Greenerdarborpress.jpg


RKHydraulicPress.jpg
 
The manual press will provide a much better feel for pushing pins, bearings, and shafts on an assembly. They normally have longer strokes for the ram travel which makes hand broaching a little more practical if you have strong arms. The KR Wison like that hydraulic one you show will give more pressure when you have something really stuck. The hand crank on the ram will still let you push about 3 ton manually but there is alot of drag created by the hydraulic ram and oil.
I have a KR Wilson 75 ton and a few small rack and pinion manuals. The hydraulic is what gets used all the time.
 
Those are both nice looking presses.

The main advantage to an arbor press is that you get "feel." A hydraulic press has little or no feel (other than the frame creaking as it loads up.) With a hydraulic press you can rather easily warp or bend the shaft you are pressing the bearing off of or on to. Most pin pressing work is best done in an arbor press. You need to get and use the tool that is the right size for the job you are doing. Unless you are doing fairly big stuff I doubt that you need more than a 20 ton hydraulic press. A 20 ton will handle all automotive sized work. You may be better off getting one of each rather than trying to do all your pressing with a single big press.

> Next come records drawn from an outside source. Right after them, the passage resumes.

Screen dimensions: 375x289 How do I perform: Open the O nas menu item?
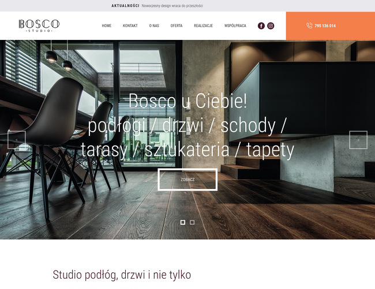(154, 25)
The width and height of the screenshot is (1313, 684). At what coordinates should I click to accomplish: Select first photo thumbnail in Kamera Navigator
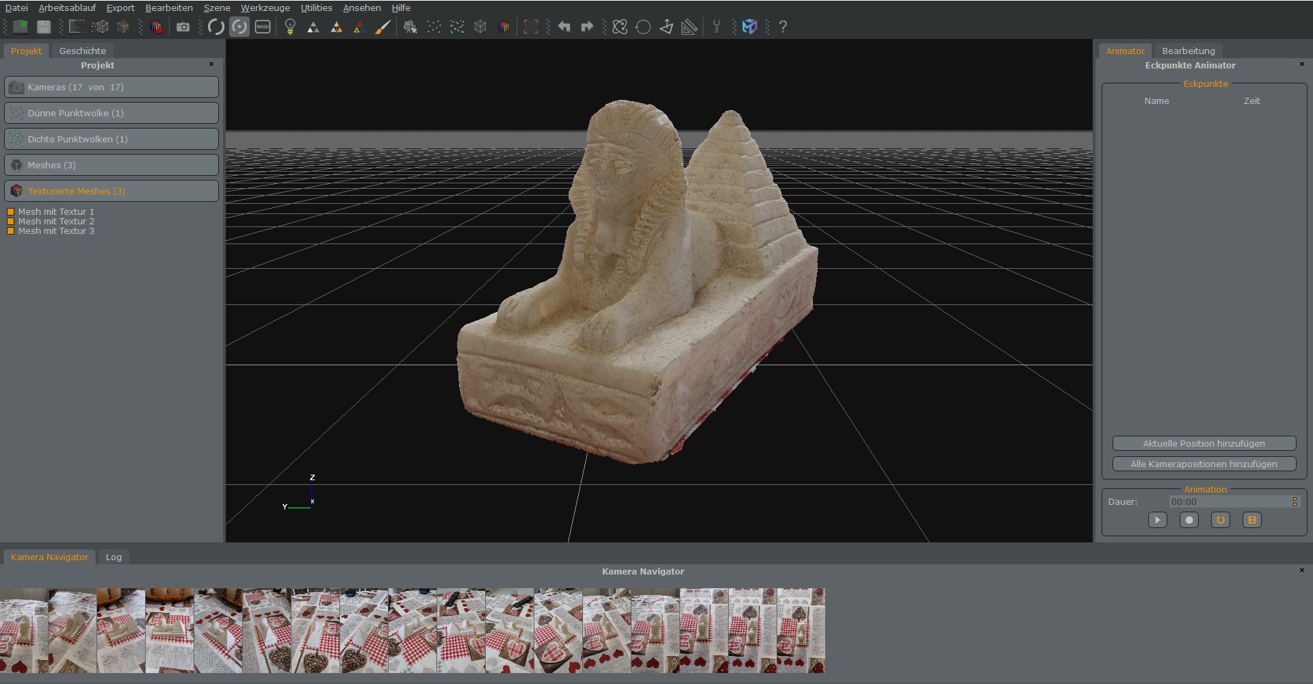click(24, 631)
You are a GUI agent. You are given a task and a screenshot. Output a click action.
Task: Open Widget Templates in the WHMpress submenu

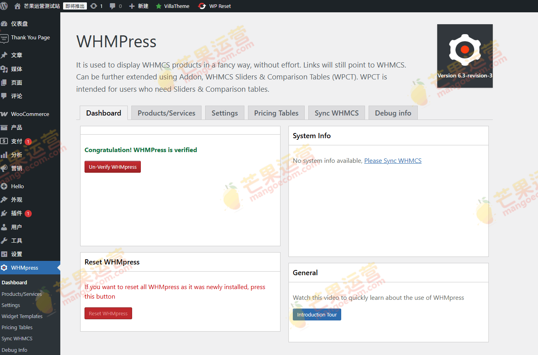(23, 316)
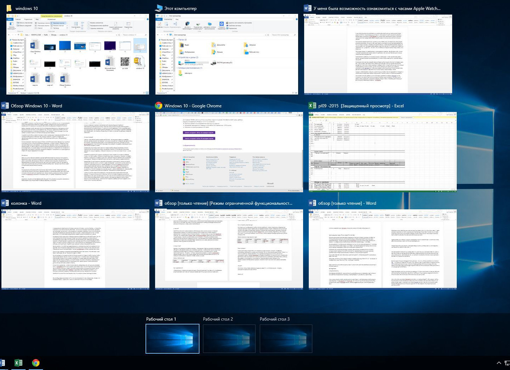Select the 'Рабочий стол 1' desktop preview
The height and width of the screenshot is (370, 510).
pyautogui.click(x=172, y=339)
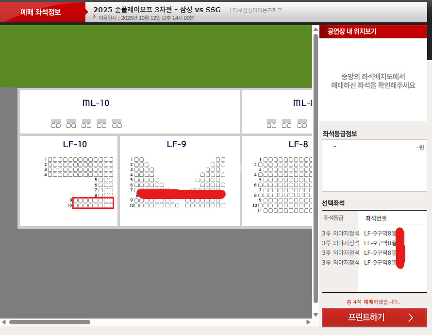
Task: Click the 프린트하기 print button
Action: pyautogui.click(x=366, y=318)
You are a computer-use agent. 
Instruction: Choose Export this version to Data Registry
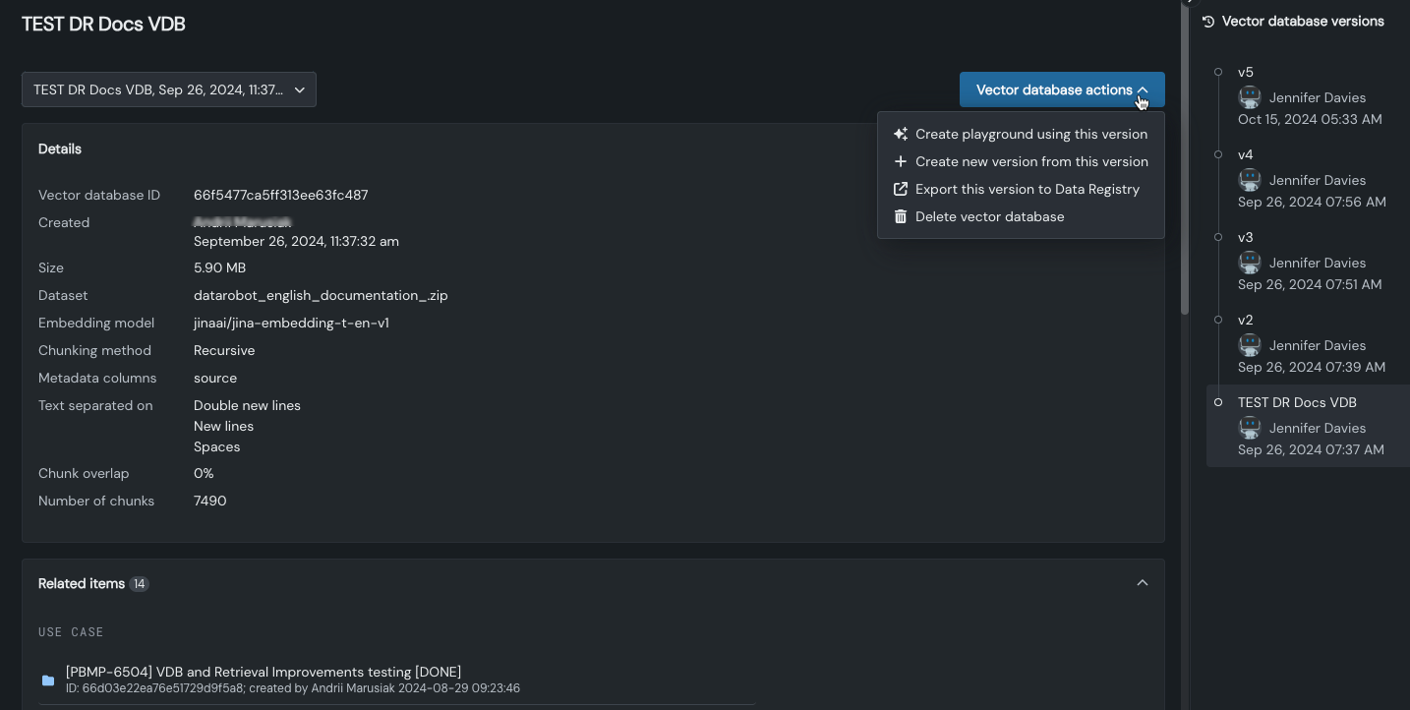tap(1027, 189)
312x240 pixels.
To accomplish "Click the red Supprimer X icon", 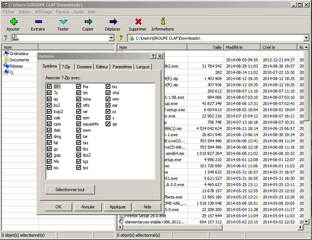I will point(138,21).
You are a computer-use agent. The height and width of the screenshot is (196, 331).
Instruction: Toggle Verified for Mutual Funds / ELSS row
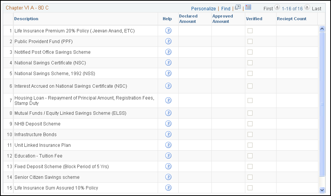tap(250, 113)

You also need to be very careful with setups and tooling with a hydraulic press. The work can load up like a big spring and all of a sudden it lets go and you have an axle shaft bouncing at you that was just launched with 50 tons of pressure. You need really solid setups supporting the bearing and/or the shaft in the press. This is not the time to improvise with bits of scrap and pipe. An indispensable tool for bearing R&R is a good bearing splitter.
1130_4513.jpg


OTC Tools makes a line of pullers and accessories that I have found to be of good quality.

-DU-
 
A typical hydraulic press is more versatile than an arbor press particularly for the machine repair work you're contemplating. It has a much larger work envelope for one thing. You'll eventually need some tooling for bearing removal and installation. It's far easier to utilize that sort of tooling on a hydraulic press, the tooling is designed for hydraulic press use. The increased tonnage is another advantage. What size press you need is entirely dependent on the size of work you'll be using it on.

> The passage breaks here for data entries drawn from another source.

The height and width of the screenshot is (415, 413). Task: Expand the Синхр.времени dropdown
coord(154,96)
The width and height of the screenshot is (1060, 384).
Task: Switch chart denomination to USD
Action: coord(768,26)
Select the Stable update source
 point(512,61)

Be careful though, a hydraulic press can be very dangerous in the wrong hands. You haven't lived until you've been near someone using one on a bad setup and have it fly out. Bad scene.

OT: Bruce, check PM regarding vent cover.
 
Arbor presses for me are quicker to use but the tonnage of a hydraulic is it's strong point. Here's a little something done with a 40 ton hydraulic. Maybe my press is in the wrong hands ;) I came up with this for a self containtained die set. Punching .070 thick stainless steel. The hardened block self aligns the puch and the slot in the side is the material feed through. This is what you do when you don't have access to a true punch press! Last pic is the final product after several more operations.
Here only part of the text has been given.